Sen. Ted Cruz (R-Texas) also weighed in, writing: “Abraham Lincoln…George Washington…even Diane friggin’ Feinstein: NONE are woke enough for the America-hating radical Left.”
He added: “This will never stop, until Americans say ‘ENOUGH!!’ and call it out for the ignorant nonsense that it is.”
To many, Lincoln is known as the Great Emancipator, and an inspiration to his successors, including President Barack Obama, who used the Lincoln Bible for his inauguration in 2009.
Harold Holzer, a Lincoln scholar and director of Hunter College’s Roosevelt House Public Policy Institute, told the Chronicle that Lincoln “saved the country from dividing and ruin. He should be honored for it.”
Lincoln’s involvement with Native Americans is trickier to navigate, the paper noted.
His administration supported the Homestead Act of 1862 and the transcontinental railroad, which led to the loss of their land, according to the outlet, and historians say he largely delegated the sometimes bloody response to Native American conflicts while focusing on the Civil War.
Lincoln also oversaw the hanging of 38 warriors after a Sioux uprising in Minnesota, after he reviewed the legal cases against the 303 men sentenced to death. He saved the lives of 265 of them.
Sherry Black, who worked for more than 40 years in Native American economic and community development, told the paper: “Considering the time period, it’s so difficult to understand how things were at the time. How do you make these decisions?”

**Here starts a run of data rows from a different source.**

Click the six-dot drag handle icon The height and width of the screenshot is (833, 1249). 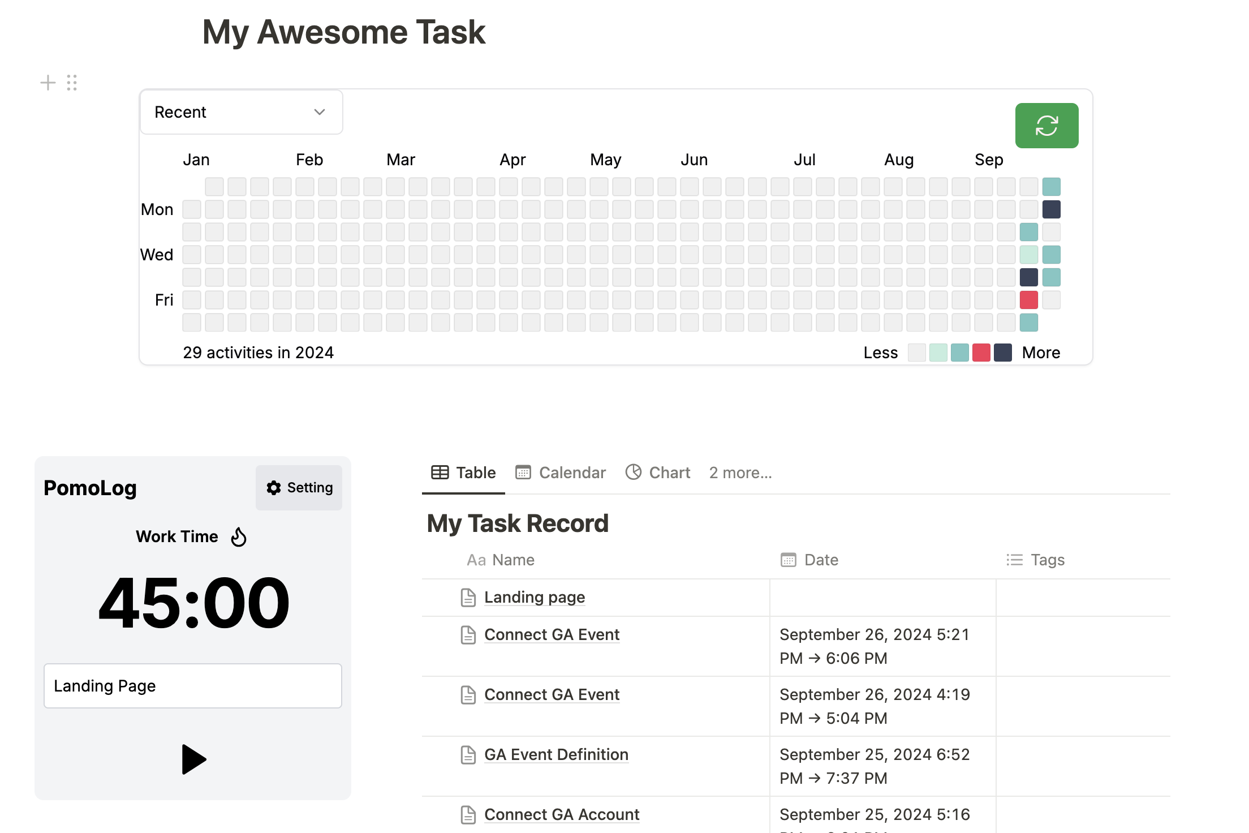pyautogui.click(x=72, y=83)
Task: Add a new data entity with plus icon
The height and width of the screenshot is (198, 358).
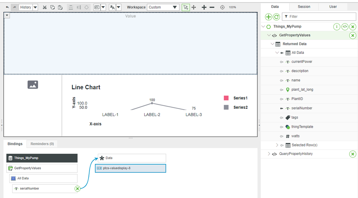Action: [268, 17]
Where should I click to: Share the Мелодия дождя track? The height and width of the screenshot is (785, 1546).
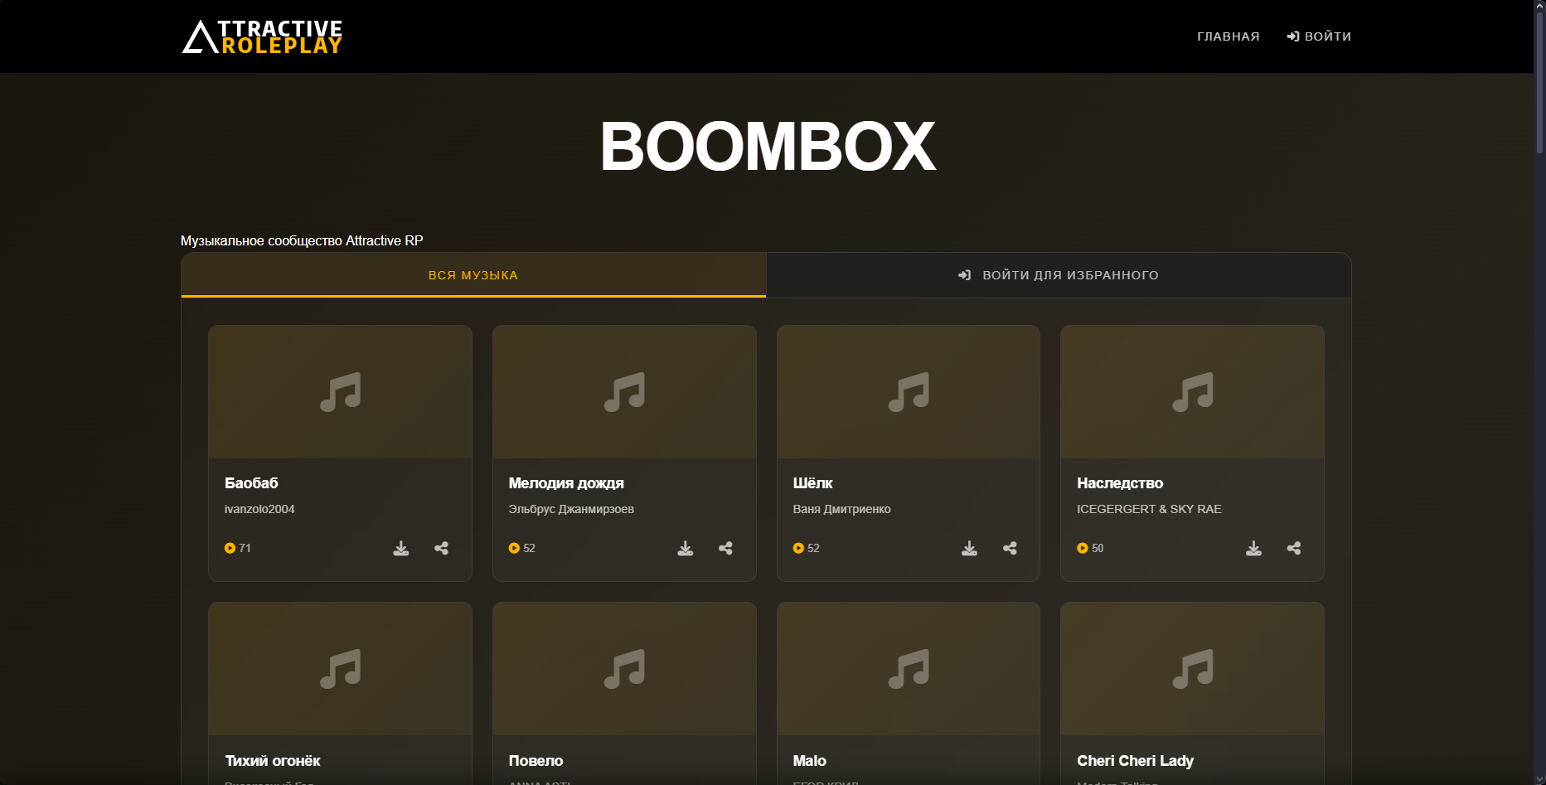point(726,548)
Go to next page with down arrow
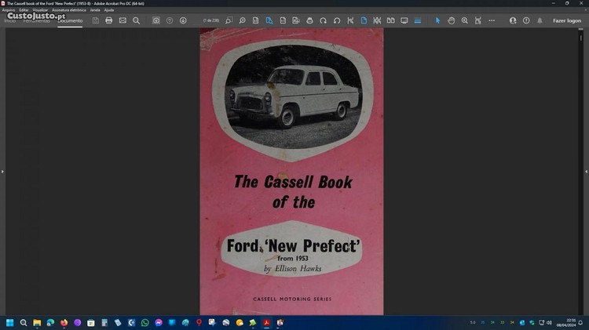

Holzer said Lincoln “was more progressive than most people.”
“There was pretty rampant hostility (toward Native Americans) and I think Lincoln rose above it,” he said. “Nobody is going to pass 21st century mores if you’re looking at the 18th and 19th centuries.”
The school board plans to vote on the recommendations early next year.
Meanwhile, Jeffries urged the public to perform its own research, “particularly on Lincoln.”
“There is a lot of scholarship out there,” he said. “I encourage everyone to seek it out. Read.”
The renaming committee is expected to officially recommend scrapping current names of the the 44 schools in January, according to the paper.